Master & Servant
With a projected population of 191.71 million people, Pakistan is often ranked as the sixth most populous country in the world. According to official sources, 60% of the total population, i.e. 103.76 million people, fall within the working age group. According to the International Labour Organisation statistics, 5.3% of Pakistan’s workforce is unemployed. The rest of the working force that is to say, 98.26 million people, is effectively employed in the public sector, private sector establishments in either full time or part time basis, domestic employment or involved in entrepreneurial activities, including SMEs (small and medium-sized enterprises).

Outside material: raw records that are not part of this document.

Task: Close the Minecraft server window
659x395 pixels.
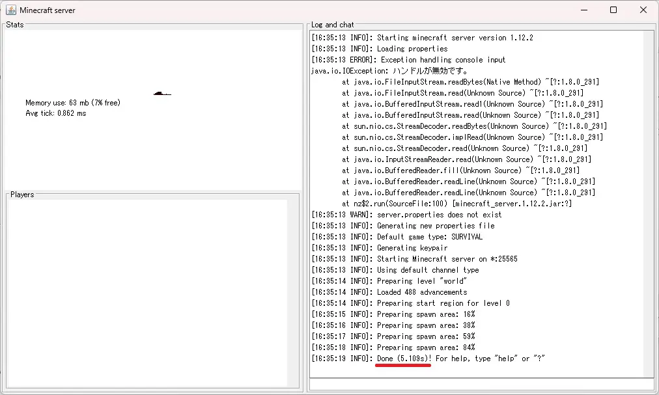Action: pos(643,10)
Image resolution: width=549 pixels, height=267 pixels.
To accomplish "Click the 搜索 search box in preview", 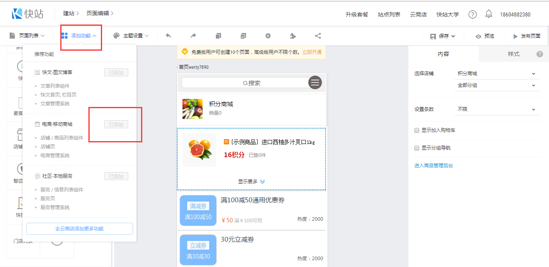I will point(245,83).
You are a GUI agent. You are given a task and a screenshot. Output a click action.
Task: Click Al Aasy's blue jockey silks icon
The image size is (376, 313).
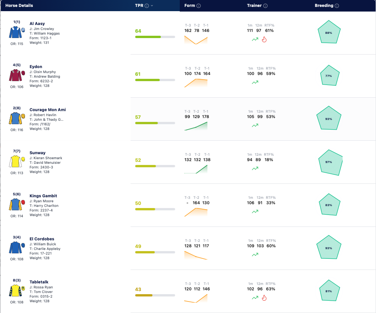(17, 32)
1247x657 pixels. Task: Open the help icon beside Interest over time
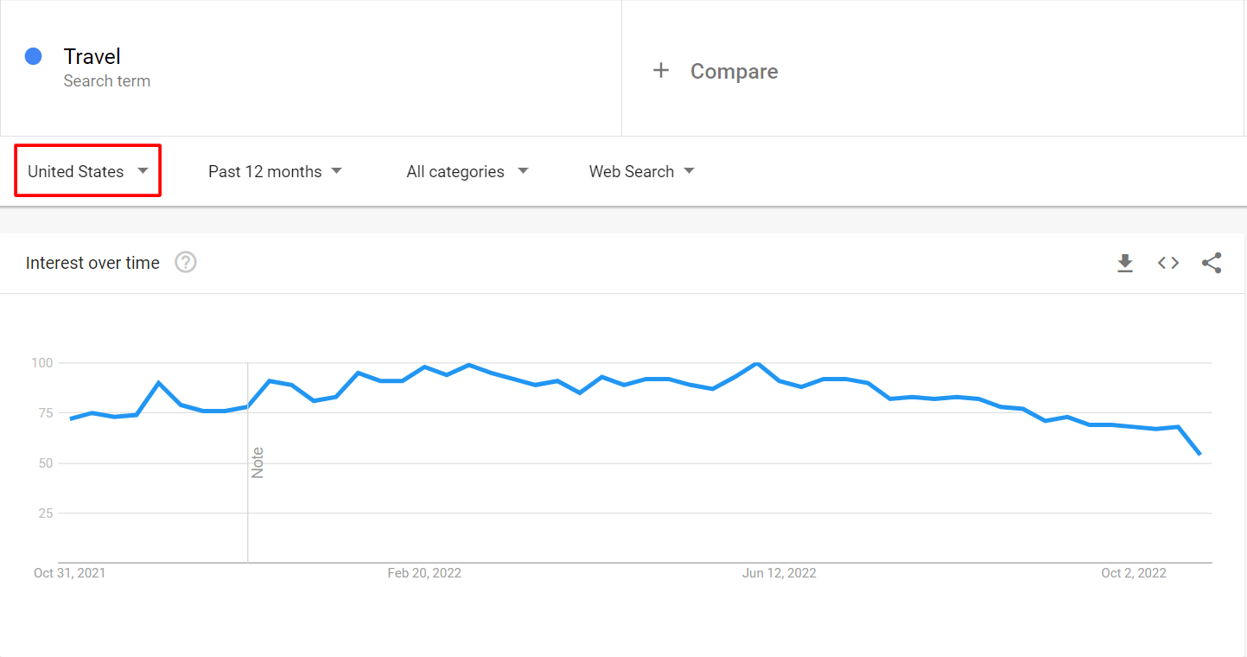186,262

In order to regulate this astronomical workforce, a number of legislations are in play. The public sector employees are subject to a number of legislations and codes that regulate their employment. Federal legislation regulates the terms and conditions of employment of persons working with the federal state apparatus, whereas legislation of each province respectively, regulates its civil servants and judicial officers. Both the federation and the provinces, have also established specialist service tribunals for adjudication of issues relating to the terms and conditions of employment of their civil servants and judicial officers. A number of autonomous and semi-autonomous public authorities have issued their own rules and regulations in this regard. However, the employees of these public authorities are not entitled to approach the service tribunals for resolution of their grievances. Under certain circumstances these employees would be able to approach the relevant High Court under the constitutional jurisdiction for issuance of a writ. While a number of state owned companies have also issued their respective employment rules and policies, their employees are considered to be private sector employees. Accordingly, their employment is regulated by rules applicable to private sector employees, unless there is an express statutory exemption.
The private sector is also regulated by a number of legislations. These legislations regulate working hours, minimum wage, leaves, gratuity, bonus, dismissal and retrenchment etc. Since the passing of the Eighteenth Constitutional Amendment, labour matters fall within the domain of each province. The Federal Government and the Provincial Governments have issued their respective industrial relations legislations to regulate the labour market in their areas of domain. While there may be some minor differences in the legislation issued by the federal government and each of the provinces, respectively, there is no conceptual difference. The numerous legislations regulating employment in the private sector effectively police the employment relationship of a single category of employees, i.e. workers. In each case, the relevant Industrial Relations Act and the other legislations define a ‘worker’ and hence identify who would be entitled to protection afforded by that law.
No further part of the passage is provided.